SE Asian economies languish as virus challenges persist

FILE PHOTO: Local residents collect free food packets from a food bank called a
FILE PHOTO: Local residents collect free food packets from a food bank called a "community pantry", run by volunteers, along a road in Quezon City in suburban Manila, April 21, 2021. (AFP)

The Philippine and Malaysian economies continued contracting in the first three months of the year, adding to signs that some of Southeast Asia’s biggest nations are struggling amid a resurgence in coronavirus cases.

The quarterly figures released Tuesday -- which came in below all forecasts for the Philippines -- add to recent weaker signals from top regional economies Indonesia and Thailand.

All four countries have faced a surge of Covid-19 cases in recent weeks, part of the broader challenge across Asia’s developing economies to stem a renewed outbreak, particularly in India.
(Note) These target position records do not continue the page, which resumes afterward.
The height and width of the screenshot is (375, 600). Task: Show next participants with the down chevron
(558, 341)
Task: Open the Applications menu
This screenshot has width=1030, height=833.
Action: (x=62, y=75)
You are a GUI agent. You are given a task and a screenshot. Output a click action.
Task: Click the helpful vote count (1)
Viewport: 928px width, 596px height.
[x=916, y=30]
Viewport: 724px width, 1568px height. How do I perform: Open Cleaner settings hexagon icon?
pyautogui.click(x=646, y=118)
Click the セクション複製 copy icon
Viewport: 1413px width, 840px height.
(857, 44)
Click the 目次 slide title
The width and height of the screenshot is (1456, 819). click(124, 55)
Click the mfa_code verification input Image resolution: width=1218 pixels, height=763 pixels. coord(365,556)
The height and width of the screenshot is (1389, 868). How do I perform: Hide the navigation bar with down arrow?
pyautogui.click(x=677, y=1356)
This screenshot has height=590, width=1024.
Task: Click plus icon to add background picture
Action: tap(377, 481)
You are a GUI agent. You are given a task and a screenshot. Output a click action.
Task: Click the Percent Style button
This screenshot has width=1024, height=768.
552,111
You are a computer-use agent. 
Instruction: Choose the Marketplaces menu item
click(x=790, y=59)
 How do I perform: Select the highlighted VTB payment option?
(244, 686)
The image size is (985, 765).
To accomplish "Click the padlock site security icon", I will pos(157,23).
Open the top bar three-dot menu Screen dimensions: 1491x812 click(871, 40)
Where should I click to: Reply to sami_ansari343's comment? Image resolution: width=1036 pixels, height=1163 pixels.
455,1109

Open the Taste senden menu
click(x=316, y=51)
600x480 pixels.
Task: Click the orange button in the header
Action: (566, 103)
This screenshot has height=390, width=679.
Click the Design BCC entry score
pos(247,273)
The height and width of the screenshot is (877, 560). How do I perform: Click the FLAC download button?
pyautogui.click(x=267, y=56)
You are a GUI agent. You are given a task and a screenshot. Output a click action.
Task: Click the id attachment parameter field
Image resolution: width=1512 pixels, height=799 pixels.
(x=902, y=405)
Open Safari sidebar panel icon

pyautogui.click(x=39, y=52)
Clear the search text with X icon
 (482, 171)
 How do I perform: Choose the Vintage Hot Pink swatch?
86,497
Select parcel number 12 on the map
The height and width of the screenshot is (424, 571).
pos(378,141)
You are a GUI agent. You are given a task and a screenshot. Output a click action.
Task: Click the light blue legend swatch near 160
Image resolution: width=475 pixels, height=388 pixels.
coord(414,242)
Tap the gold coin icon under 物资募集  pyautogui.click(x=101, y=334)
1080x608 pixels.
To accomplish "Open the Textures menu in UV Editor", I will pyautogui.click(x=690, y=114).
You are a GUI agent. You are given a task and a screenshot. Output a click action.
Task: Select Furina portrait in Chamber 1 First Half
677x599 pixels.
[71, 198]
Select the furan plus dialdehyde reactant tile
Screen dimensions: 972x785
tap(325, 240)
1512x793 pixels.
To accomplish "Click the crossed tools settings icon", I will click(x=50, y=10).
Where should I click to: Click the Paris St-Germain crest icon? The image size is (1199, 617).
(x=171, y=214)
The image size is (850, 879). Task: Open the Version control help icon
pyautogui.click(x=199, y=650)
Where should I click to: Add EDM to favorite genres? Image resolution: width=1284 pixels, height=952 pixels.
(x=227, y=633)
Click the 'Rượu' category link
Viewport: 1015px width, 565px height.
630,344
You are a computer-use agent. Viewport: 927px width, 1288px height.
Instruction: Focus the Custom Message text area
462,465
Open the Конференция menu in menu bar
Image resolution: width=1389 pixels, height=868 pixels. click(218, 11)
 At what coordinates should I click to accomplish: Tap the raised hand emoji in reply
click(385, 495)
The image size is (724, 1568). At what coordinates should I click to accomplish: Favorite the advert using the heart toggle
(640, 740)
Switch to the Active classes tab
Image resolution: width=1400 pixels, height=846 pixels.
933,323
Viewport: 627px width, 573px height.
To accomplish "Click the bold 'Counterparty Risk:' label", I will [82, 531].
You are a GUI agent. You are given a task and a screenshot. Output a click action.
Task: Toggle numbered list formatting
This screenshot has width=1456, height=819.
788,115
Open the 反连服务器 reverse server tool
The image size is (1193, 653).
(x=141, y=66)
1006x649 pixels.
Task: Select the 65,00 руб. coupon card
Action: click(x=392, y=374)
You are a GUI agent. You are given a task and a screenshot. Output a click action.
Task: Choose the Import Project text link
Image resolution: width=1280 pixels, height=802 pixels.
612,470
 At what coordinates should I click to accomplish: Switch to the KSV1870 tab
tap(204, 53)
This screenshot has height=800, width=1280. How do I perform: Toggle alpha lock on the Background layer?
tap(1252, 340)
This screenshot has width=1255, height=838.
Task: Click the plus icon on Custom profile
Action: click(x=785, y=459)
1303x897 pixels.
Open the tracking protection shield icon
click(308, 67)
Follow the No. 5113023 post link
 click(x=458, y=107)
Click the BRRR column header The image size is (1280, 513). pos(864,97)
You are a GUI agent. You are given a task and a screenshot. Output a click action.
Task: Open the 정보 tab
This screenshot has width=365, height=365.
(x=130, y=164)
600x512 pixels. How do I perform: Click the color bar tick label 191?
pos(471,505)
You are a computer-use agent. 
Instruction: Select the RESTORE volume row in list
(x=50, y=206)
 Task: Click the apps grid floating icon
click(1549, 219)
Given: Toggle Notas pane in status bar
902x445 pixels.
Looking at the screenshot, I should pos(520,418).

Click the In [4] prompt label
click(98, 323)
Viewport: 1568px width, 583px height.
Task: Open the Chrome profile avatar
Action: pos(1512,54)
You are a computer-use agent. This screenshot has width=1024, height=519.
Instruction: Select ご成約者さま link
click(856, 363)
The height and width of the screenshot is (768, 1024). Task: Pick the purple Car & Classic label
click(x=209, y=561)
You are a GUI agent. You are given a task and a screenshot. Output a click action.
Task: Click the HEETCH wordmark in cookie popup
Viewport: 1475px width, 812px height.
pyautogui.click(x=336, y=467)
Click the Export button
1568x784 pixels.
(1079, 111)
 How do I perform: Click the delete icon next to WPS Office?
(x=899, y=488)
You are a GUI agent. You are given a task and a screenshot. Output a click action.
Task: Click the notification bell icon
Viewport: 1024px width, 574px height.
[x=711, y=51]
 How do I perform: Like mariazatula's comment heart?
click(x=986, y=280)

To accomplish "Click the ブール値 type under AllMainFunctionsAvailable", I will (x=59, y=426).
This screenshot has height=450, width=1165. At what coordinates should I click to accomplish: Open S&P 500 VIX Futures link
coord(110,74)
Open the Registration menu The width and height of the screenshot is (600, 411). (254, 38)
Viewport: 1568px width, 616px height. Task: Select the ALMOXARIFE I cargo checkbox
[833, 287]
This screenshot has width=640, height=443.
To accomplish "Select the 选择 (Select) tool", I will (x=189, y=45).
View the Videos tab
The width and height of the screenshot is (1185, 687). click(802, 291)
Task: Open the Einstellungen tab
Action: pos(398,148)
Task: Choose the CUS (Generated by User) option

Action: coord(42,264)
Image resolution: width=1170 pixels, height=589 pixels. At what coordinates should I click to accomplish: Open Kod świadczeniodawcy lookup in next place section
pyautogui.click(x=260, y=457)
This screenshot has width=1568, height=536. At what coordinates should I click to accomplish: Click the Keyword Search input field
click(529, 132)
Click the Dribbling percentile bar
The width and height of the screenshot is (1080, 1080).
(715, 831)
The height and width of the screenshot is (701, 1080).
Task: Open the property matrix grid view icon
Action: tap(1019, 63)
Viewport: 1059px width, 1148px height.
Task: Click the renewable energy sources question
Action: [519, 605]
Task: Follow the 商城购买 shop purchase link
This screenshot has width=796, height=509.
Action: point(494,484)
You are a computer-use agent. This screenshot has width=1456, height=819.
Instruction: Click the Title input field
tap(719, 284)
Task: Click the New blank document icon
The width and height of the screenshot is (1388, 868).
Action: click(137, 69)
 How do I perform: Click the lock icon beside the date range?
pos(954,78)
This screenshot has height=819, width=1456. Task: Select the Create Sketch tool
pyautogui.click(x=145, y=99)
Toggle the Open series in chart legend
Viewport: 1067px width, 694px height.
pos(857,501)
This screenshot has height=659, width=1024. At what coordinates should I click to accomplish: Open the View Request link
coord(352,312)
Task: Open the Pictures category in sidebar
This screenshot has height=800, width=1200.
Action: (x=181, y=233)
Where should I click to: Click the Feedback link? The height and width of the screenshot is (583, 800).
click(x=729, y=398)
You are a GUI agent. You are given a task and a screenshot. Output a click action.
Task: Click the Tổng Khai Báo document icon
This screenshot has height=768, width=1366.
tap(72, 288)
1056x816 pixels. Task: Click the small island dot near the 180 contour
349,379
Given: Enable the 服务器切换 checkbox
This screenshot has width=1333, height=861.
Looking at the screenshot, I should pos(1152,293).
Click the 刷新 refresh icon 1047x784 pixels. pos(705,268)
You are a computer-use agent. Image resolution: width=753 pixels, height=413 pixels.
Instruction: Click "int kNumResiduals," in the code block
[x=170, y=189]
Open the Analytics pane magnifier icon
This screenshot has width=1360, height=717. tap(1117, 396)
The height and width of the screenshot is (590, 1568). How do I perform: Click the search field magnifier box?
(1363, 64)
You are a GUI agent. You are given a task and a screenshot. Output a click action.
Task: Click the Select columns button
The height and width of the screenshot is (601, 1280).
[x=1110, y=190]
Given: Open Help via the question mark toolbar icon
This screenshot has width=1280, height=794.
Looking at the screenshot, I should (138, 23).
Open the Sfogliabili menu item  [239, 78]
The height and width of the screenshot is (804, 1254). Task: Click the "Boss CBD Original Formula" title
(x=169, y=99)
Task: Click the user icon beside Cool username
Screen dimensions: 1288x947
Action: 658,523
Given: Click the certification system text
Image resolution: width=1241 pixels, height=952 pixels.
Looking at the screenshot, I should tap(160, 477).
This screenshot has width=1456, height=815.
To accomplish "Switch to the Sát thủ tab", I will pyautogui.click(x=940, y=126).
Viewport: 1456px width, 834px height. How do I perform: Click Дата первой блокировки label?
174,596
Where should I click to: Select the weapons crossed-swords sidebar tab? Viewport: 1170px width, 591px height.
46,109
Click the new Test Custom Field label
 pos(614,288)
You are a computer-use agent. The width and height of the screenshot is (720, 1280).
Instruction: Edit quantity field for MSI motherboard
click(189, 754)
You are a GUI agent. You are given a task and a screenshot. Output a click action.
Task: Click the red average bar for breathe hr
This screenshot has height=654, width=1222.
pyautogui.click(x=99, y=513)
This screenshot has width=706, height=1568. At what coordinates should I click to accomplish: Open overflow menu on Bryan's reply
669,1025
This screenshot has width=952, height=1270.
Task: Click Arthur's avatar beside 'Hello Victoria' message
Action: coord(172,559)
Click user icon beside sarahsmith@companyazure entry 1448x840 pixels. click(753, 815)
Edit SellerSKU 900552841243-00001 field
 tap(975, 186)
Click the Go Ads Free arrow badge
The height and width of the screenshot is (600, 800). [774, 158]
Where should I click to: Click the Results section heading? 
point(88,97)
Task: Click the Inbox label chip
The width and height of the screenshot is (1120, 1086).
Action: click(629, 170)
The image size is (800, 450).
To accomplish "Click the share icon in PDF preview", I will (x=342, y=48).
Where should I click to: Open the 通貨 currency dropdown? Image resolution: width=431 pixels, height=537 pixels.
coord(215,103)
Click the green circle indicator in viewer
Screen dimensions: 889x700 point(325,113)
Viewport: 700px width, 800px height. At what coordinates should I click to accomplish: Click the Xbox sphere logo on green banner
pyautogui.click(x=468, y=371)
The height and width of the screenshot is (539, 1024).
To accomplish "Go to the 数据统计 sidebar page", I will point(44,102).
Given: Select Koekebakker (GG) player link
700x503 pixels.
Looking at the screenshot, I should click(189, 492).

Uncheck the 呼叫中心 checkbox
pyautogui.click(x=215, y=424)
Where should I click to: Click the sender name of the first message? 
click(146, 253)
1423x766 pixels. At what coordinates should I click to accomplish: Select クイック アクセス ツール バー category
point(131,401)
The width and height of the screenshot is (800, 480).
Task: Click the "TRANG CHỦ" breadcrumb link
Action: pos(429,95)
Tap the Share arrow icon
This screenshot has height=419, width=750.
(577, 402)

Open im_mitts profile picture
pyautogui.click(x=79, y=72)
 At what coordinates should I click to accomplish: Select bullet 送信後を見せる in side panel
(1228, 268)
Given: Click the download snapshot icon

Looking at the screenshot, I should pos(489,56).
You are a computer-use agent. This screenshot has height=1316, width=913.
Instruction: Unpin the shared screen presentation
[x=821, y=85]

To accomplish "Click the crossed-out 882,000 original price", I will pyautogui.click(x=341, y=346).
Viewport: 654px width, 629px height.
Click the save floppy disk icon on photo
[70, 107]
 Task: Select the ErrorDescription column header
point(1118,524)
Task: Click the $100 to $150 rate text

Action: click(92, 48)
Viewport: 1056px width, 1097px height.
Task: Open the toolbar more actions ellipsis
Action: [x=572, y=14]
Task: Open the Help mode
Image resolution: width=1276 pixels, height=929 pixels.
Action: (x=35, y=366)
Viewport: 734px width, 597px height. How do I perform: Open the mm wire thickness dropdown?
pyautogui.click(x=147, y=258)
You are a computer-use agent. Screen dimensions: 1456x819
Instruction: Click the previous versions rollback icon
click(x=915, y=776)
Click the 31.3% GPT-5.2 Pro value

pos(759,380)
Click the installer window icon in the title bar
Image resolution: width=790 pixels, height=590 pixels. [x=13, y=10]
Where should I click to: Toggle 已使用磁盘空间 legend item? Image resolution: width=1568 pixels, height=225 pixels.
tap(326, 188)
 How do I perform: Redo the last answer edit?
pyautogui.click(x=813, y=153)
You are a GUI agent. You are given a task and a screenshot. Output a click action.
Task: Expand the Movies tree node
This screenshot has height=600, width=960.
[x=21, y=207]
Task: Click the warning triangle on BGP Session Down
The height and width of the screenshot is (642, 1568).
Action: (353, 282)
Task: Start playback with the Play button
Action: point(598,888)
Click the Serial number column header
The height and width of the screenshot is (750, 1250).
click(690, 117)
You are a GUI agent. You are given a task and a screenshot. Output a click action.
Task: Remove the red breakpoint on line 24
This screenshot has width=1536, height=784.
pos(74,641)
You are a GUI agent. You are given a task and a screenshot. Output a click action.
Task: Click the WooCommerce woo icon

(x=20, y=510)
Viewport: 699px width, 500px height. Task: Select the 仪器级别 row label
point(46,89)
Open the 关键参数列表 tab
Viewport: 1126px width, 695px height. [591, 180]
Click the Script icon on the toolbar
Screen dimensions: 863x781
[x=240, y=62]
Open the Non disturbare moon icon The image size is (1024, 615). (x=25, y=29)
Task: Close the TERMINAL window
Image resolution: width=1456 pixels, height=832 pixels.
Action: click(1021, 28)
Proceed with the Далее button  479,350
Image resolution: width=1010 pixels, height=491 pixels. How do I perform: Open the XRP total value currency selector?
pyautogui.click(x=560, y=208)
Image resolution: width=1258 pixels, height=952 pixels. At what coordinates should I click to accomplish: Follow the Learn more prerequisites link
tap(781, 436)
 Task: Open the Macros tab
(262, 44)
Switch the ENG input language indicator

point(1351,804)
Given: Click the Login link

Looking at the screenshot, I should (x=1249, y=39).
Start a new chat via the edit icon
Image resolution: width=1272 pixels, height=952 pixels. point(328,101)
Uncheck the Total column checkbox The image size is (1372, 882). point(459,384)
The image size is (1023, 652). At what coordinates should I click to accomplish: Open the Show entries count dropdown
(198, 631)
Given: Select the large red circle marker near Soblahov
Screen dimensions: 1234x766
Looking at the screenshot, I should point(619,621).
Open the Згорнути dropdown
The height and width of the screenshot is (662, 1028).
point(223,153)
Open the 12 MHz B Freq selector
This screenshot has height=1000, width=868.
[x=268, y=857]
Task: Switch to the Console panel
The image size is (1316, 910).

Among Southeast Asia’s biggest economies, only Singapore and Vietnam, which have been able to contain the pandemic, have shown year-on-year expansions in the first quarter.

While all those countries expect to see full-year growth, a weak first quarter has tempered the outlook for Southeast Asia. The Asian Development Bank late last month lowered its 2021 forecast for the region to 4.4% and reduced projections for Malaysia, the Philippines and Thailand.

Details of recent first-quarter performance include:

  • Philippine gross domestic product contracted 4.2%, compared to the median 3.2% drop expected in a Bloomberg survey
  • Malaysia shrank 0.5%, compared with a 0.9% estimate
  • Indonesia last week reported a 0.74% contraction, against an expected decline of 0.65%
  • Thailand, which is expected to show a contraction when the government reports first quarter figures next week, recently lowered its full-year outlook, with the Finance Ministry citing poor tourism activity

The Philippines is expected to manage one of Southeast Asia’s slowest recoveries this year. A return to stricter curbs in Manila and other key economic areas threatens the government’s goal of at least 6.5% growth this year, which is up for review. It’s also expected to drive unemployment, which has yet to show considerable improvement.

Malaysia’s Tuesday GDP release came a day after Prime Minister Muhyiddin Yassin announced nationwide movement restrictions to stem the latest surge in cases. Moving forward, the economy will continue to benefit from strong external demand and improving domestic conditions, central bank Governor Nor Shamsiah Yunus said in a briefing.

Indonesia, the region’s biggest economy, expects to grow this quarter at the fastest pace since 2008 as the government turns to fresh stimulus programs to lift domestic demand. Thailand’s Finance Ministry, the first of the nation’s agencies to revise its outlook, last month cut its economic growth forecast for the second time this year as the country grapples with its biggest virus outbreak of the pandemic.